Quantum Transduction of Telecommunications-band Single Photons from a Quantum Dot by Frequency Upconversion

TL;DR

This paper demonstrates the frequency upconversion of single photons emitted by a quantum dot from 1.3 μm to 710 nm, preserving their quantum properties, which is crucial for quantum communication and computation.

Contribution

It is the first to transduce a true single-photon source at telecom wavelength to visible light while maintaining quantum characteristics.

Findings

Achieved 21% total detection efficiency in frequency upconversion.

Maintained quantum nature with g^(2)(0) = 0.165, indicating single-photon purity.

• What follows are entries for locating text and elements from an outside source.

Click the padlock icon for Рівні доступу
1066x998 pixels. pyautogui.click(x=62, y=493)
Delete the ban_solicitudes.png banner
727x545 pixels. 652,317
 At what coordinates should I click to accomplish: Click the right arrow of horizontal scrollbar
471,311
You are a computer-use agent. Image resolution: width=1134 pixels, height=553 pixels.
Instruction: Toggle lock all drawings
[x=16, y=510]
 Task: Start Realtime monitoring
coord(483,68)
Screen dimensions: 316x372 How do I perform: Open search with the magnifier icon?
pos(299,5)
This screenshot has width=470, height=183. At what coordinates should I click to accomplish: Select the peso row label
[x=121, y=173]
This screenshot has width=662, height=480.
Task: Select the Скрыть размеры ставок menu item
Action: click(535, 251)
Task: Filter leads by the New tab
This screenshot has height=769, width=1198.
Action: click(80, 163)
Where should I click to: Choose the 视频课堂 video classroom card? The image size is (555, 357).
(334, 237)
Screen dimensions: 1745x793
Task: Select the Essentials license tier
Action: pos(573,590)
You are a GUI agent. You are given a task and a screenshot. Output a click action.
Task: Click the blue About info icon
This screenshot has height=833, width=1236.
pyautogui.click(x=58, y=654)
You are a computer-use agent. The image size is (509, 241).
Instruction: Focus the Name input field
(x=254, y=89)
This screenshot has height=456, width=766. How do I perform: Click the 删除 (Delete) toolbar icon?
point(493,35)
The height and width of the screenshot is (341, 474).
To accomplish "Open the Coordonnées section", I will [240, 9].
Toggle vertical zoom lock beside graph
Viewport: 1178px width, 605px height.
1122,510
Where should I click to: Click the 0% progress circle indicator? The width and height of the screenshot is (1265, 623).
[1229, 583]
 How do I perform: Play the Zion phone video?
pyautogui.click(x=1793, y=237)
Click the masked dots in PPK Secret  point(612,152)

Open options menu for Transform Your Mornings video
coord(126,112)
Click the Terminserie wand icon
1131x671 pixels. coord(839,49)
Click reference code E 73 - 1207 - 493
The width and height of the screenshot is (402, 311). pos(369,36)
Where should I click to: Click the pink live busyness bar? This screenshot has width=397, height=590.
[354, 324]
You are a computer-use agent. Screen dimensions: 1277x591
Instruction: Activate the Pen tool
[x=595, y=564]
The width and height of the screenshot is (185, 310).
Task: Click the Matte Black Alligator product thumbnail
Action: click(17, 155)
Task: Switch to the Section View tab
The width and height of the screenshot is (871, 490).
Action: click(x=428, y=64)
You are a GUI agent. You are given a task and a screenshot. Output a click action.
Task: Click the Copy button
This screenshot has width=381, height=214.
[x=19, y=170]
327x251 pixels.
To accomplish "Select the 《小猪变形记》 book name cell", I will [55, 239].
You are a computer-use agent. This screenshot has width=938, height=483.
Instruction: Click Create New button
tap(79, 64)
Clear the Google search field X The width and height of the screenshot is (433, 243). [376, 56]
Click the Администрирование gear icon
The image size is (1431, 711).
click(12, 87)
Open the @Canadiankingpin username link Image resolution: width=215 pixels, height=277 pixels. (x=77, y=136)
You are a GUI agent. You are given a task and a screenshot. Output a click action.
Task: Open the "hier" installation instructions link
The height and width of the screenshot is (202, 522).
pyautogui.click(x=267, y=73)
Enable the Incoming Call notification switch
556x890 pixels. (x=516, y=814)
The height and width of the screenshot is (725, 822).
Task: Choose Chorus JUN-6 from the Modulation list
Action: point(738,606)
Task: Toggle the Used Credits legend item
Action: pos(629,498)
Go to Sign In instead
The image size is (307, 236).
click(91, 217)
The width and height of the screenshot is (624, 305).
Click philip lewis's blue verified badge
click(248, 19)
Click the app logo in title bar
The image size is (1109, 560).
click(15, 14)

Demonstrated potential for integrating quantum dots with optical fiber networks.

Abstract

The ability to transduce non-classical states of light from one wavelength to another is a requirement for integrating disparate quantum systems that take advantage of telecommunications-band photons for optical fiber transmission of quantum information and near-visible, stationary systems for manipulation and storage. In addition, transducing a single-photon source at 1.3 {\mu}m to visible wavelengths for detection would be integral to linear optical quantum computation due to the challenges of detection in the near-infrared. Recently, transduction at single-photon power levels has been accomplished through frequency upconversion, but it has yet to be demonstrated for a true single-photon source. Here, we transduce the triggered single-photon emission of a semiconductor quantum dot at 1.3 {\mu}m to 710 nm with a total detection (internal conversion) efficiency of 21% (75%). We demonstrate that the 710 nm signal maintains the quantum character of the 1.3 {\mu}m signal, yielding a photon anti-bunched second-order intensity correlation, g^(2)(t), that shows the optical field is composed of single photons with g^(2)(0) = 0.165 < 0.5.